I’ll admit it straight away: week 1 of NaNoWriMo went absolutely abysmal.
As you can see, I average just under 400 words a day, and am currently 10.000 words behind on schedule.
I have my suspicions about the reasons why it’s going this terribly (including but not limited to: raging depression, a complete lack of productivity to begin with, and being more preoccupied with work and finances and other IRL things).
Still, the parts I have written, I did enjoy researching and writing! 2000 words a day to make it is still somewhat doable, especially if I write more than that on several days, so I’m still clinging to that last inkling of hope and sheer stubbornness that I might still somehow, magically, make it, despite the busy month ahead.
For now though, have some small tidbits of things I’ve written! More full chapters will come up at some point when I’ve actually written them, so consider this a sneak preview 🙂 Obviously, as this is NaNo, none of this has been edited and spellchecked and all that yet, so it might be absolutely cringeworthy to read (it might also not be – I’ll leave the judging to you lot!)
What your daemon says about you
“Anyway, there’s compensations for a settled form.”
“What are they?”
“Knowing what kind of person you are. Take old Belisaria. She’s a seagull, and that means I’m a kind of seagull too. I’m not grand and splendid nor beautiful, but I’m a tough old thing and I can survive anywhere and always find a bit of food and company. That’s worth knowing, that is. And when your daemon settles, you’ll know the sort of person you are.”
In the books there’s talk several times of the meaning of different daemon types. From the fact that all the witches have bird daemons, to all the servants having dog daemons. It’s said that a daemon is representative of a person’s character. And how great would that be: to have less of that questioning of who you are, and to be able to take a look at this creature and think “yes, this is me. I’m like this creature”.
This raises some interesting questions though: what if you don’t like your daemon? Is there prejudice against certain daemons? Are daemons culturally bound? Can a daemon change if you go through a life-changing event, or something happens to you? Can you have strange or mythological creatures as daemons, and what would that say about you? To answer this last question first:
“On each coffin, Lyra was interested to see, a brass plaque bore a picture of a different being: this one a basilisk, this a fair woman, this a serpent, this a monkey. She realized that they were images of the dead men’s daemons.”

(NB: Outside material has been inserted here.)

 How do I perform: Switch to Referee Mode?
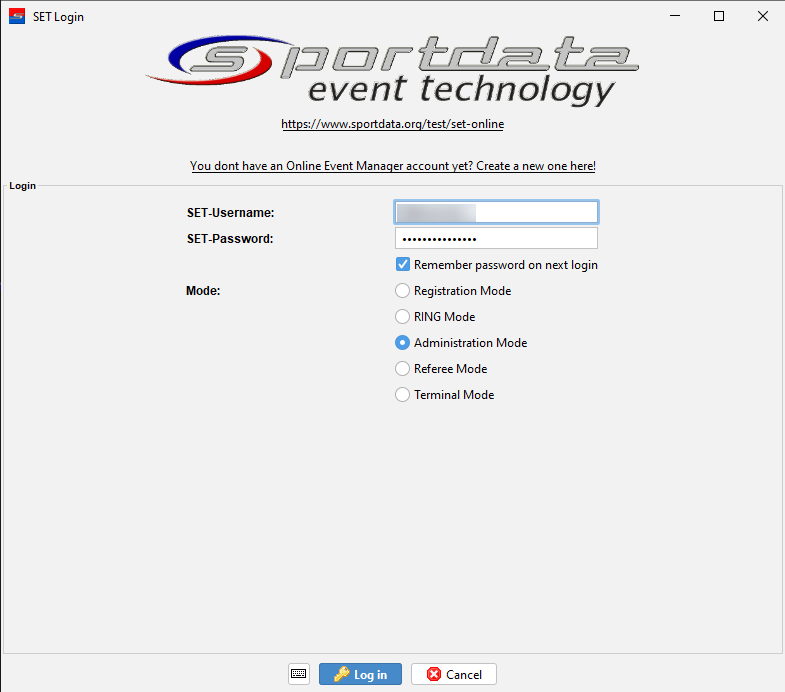(x=403, y=369)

These were some of the daemons of Scholars buried under Jordan College. What’s interesting to note here is both the diversity in daemons (in contrast to the servants’ daemons who are all, as mentioned, dogs). What’s also interesting is that a basilisk is a creature from Greek Mythology. Did this person study Ancient Greece, perhaps? Or does he have a rare kind of soul & character?
“Lyra, absorbed, was learning strange things. These skulls were unimaginably old; the cards in the case said simply “Bronze Age”, but the alethiometer, which never lied, said that the man whose skull it was had lived thirty-three thousand two hundred and fifty-four years before the present day, and that he had been a sorcerer, and that the hole had been made to let the gods into his head. And then the alethiometer, in the casual way it sometimes had of answering a question Lyra hadn’t asked, added that there was a good deal more Dust around the trepanned skulls than around the one with the arrow-head.”
Trepanning in His Dark Materials caught my eye mostly as an interesting phenomenon to look into, because I already knew it actually exists in our world.
Trepanning is the act of drilling or cutting a hole in someone’s skull. This is done for a multitude of reasons, and has been done for centuries all around the world and continues to be done to this day. It’s considered one of the oldest, if not the oldest, examples of surgery around the world.
There is something to be said for the medical reasons for cranial surgery. For example, after a head trauma that’s causing a buildup of fluids, in which case this kind of surgery would lessen the pressure and may often save the life of the patient.
In ancient times, trepanning has been used for anything from lifting headaches to the Medieval European idea of “letting the demons out”. This might be a way of dealing with mental illness, especially as trepanning is said to make people more relaxed and less likely to “flip out”. The Incas in Peru used it for hundreds of years as a medical tool.
Nowadays, trepanning is viewed by the medical community as a pseudo-science. However, there are advocacy groups who believe in the legitimacy of trepanning as a medical practice and are lobbying to bring it into the mainstream medical sciences. Some also believe that it’s a way of being “permanently high” and as a good replacement for drugs like marijuana and LSD. They also say it’s a cure for all kinds of ailments like depression, chronic fatigue syndrome, epilepsy, etc.